Ik ben geen trouw lezer van de blog geweest, moet ik bekennen. Nu en dan las ik er eentje en dan viel me telkens weer op hoe Donker als directeur spreekt, de optimistische ambassadeur van de kunsten, zelfverklaard missionaris van de verbeelding. Kritiek ontbreekt, zelfkritiek ook, er zijn alleen nu en dan wat persoonlijke bekentenissen die vooral zijn gericht op de ervaring van kunst. Ik heb het altijd jammer gevonden dat dit grote en machtige Fonds zo gevoelig was voor een kritische noot. De minste kritiek die wij of iemand anders op onze site al dan niet terecht uitten werd onmiddellijk beantwoord met een tegencolumn. Een tegenstem die ik van harte verwelkomde (wij leven van kritiek), die soms verhelderend en inzichtelijk was, maar die ik op het eigen platform van het Fonds node miste. Iets meer openlijke discussie en kritische reflectie van alle kanten, was denk ik beter geweest, zoals ook bij de recente kwestie rond het paviljoen in Venetië, waar minder verkrampt en ruimhartiger op gereageerd had kunnen worden naar de zich terecht benadeeld voelende partijen toe.

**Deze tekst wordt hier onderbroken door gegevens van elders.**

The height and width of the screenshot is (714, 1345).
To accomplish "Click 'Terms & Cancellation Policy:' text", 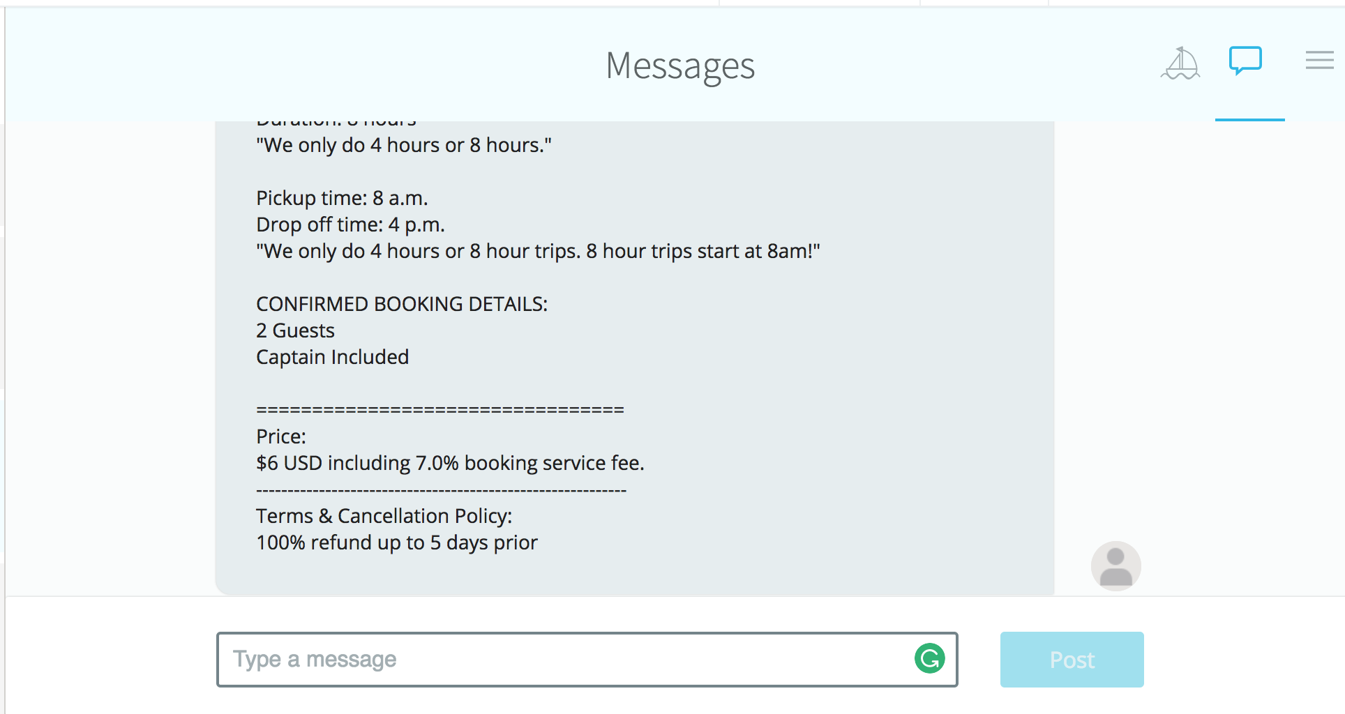I will coord(384,516).
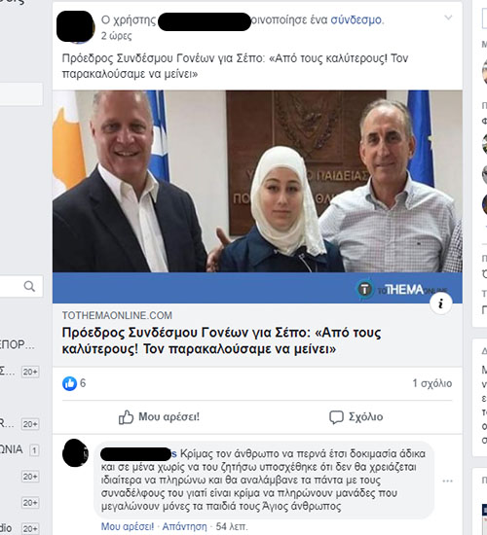Click the Σχόλιο comment button
The height and width of the screenshot is (535, 487).
point(356,416)
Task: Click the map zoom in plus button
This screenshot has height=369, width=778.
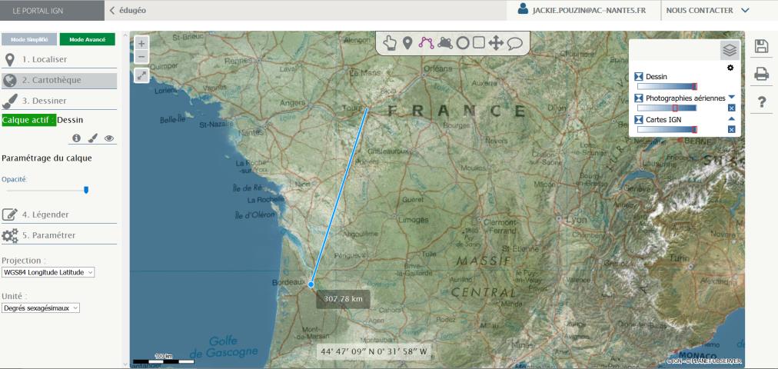Action: [141, 44]
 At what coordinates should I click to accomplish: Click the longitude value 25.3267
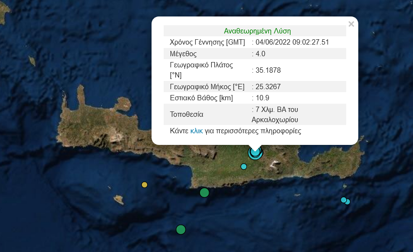point(268,87)
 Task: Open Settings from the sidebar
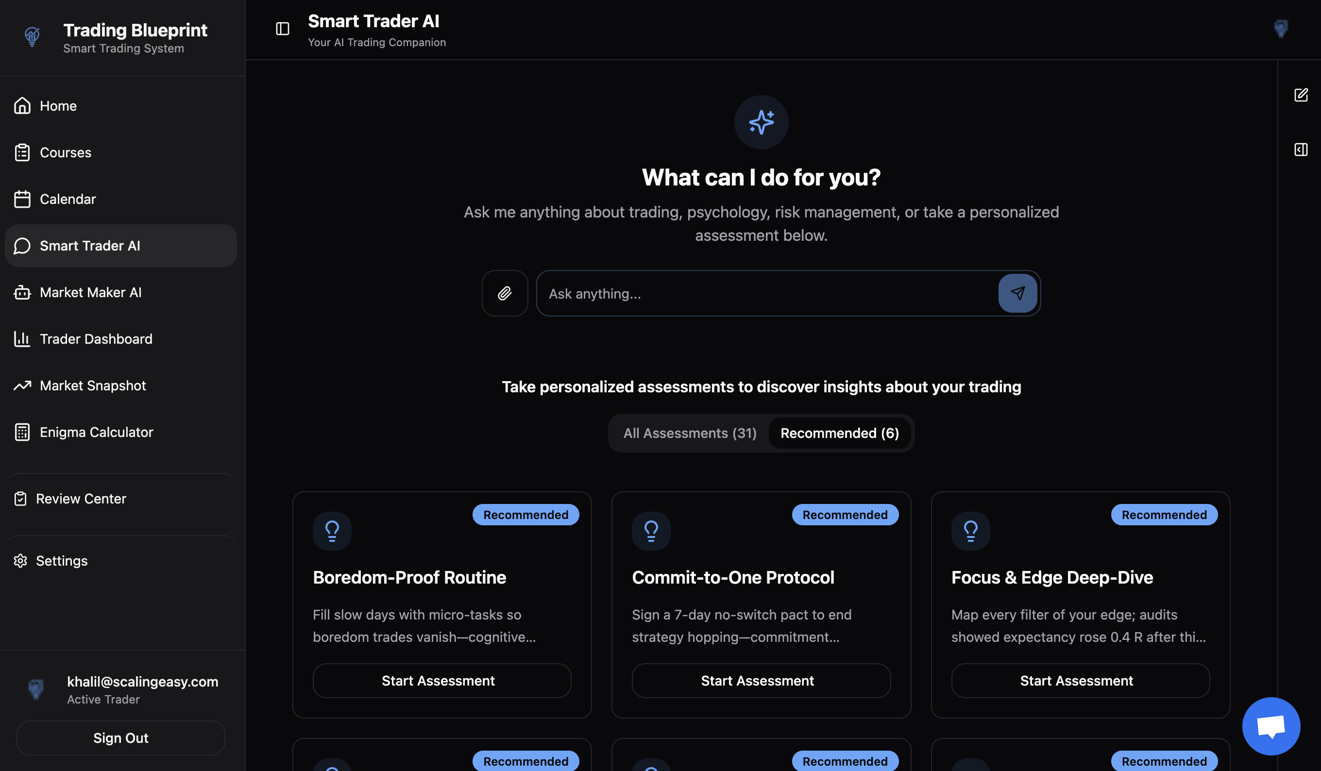click(x=61, y=561)
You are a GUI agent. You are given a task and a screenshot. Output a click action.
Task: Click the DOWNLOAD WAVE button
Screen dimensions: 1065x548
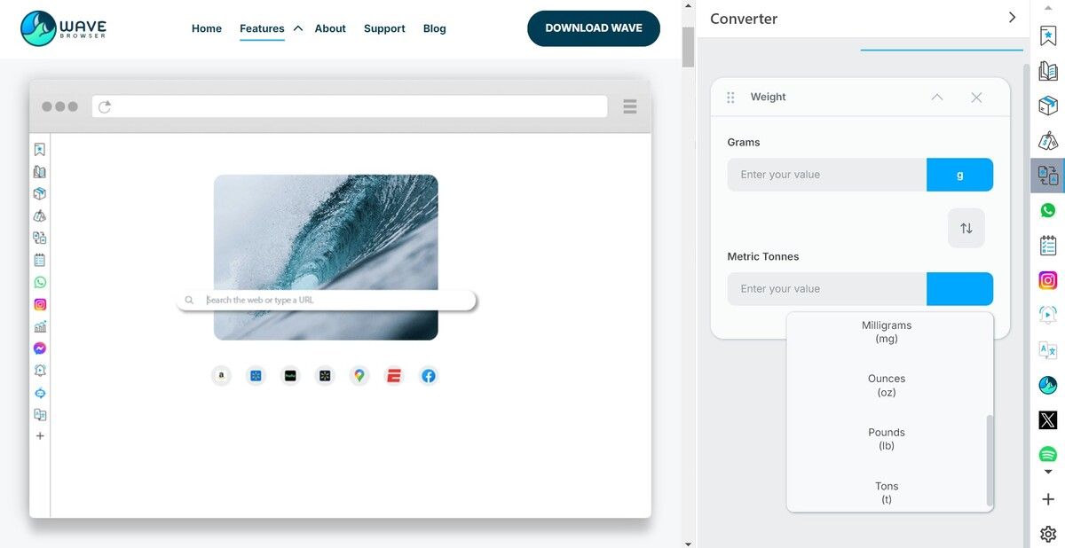(593, 28)
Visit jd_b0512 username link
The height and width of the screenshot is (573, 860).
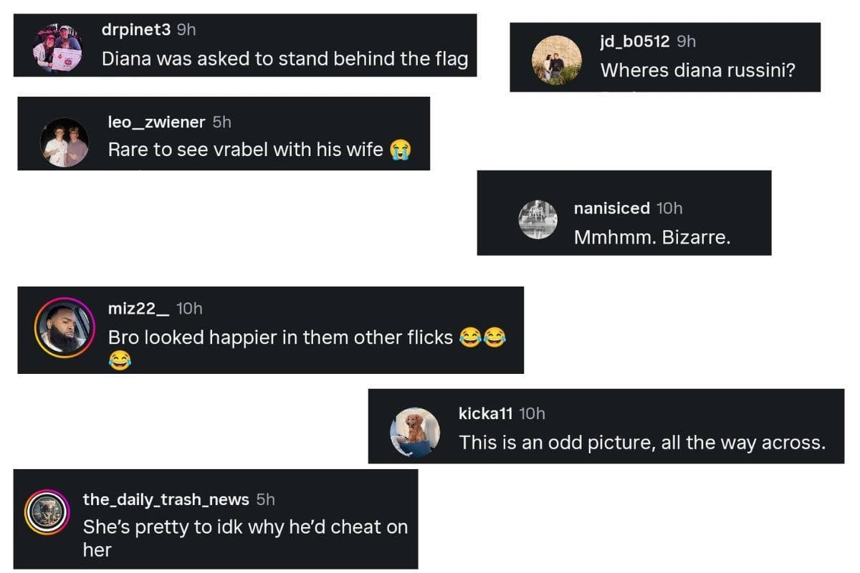coord(635,42)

Anderzijds kleurt die hardnekkig positieve toonzetting wel de missie van Donker. De kunst moest weggevoerd worden uit het elitaire kamp, de culturele kongsi’s en hun navelstaarderij. Zij moest de wereld onder ogen durven komen. Ook het Fonds zelf. Als een politicus trok ze het land in, de regio’s langs, de boodschap van een nieuwe zichtbaarheid verkondigend. Groot en klein, Donker omarmde de kunst op alle niveaus. Haar roep aan de instellingen zich beter open te stellen voor publiek en politiek kreeg veel weerklank en bepaalt tot op heden de toon die we nu overal in de kunstwereld om ons heen horen. Tot spijt van de meer ingewijden die graag en veel willen mopperen over de kwaliteit van de kunst, zingt overal een blijmoedig kunstkoor dat zijn liefde voor de kunst verklaart in prachtige hyperbolen en minder genegen is tot het uitspreken van waardering voor de kunst die buitengewoon hinderlijk, arrogant, veeleisend en volkomen onbegrijpelijk is.
Donker wist onmiddellijk al dat haar directoraat niet de culturele elite zou gaan toebehoren. Ze trof zeker in haar beginjaren elke week in Den Haag een politieke omgeving waar het culturele begrip van weleer uit verdwenen was, dat bezeten was door het populisme dat luidruchtig aan alle deuren stond te rammelen, hel en verdoemenis verkondigend over de ‘stukgesubsidieerde’ kunstwereld. Haar strijd was er een om de gunst van de politiek en de gunst van de mensen, ten dienste van de kunst. Onder Donker is het Fonds nadrukkelijker een fonds voor het erfgoed geworden en wat minder voor de hoge kunsten. De steun voor de kleinere artistieke broeders en zusters, die tegelijkertijd doorging, voltrok zich afgelopen jaren bijna in het geniep, waar ze met alle mogelijke reserves van het Fonds zo goed en zo kwaad als het ging regelingen overeind probeerde te houden, hopend op politiek betere tijden.
Die tijden zijn gekomen. Er gaat weer meer geld naar de kunsten waar ook de kleinere instellingen, die het Fonds min of meer op de pof in stand heeft gehouden, alsnog van kunnen profiteren. De kunstwereld kan haar daarvoor dankbaar zijn. Zoals ook voor haar grootste trofee, de regeling kunstenaarshonoraria, een product van de evenzo door haar bepleite interinstitutionele samenwerking, die een eerste stap betekent op weg naar een meer rechtmatige beloning van de kunstenaar. Het lijkt me dat je alleen daarom al van een voldoende geslaagd directoraat kunt spreken als je kunt zeggen dat je, na de te verwachten verbeteringslagen van de nog verre van volmaakte regeling, aan de wieg hebt gestaan van een rechtmatig en werkbaar kunstenaarsinkomen.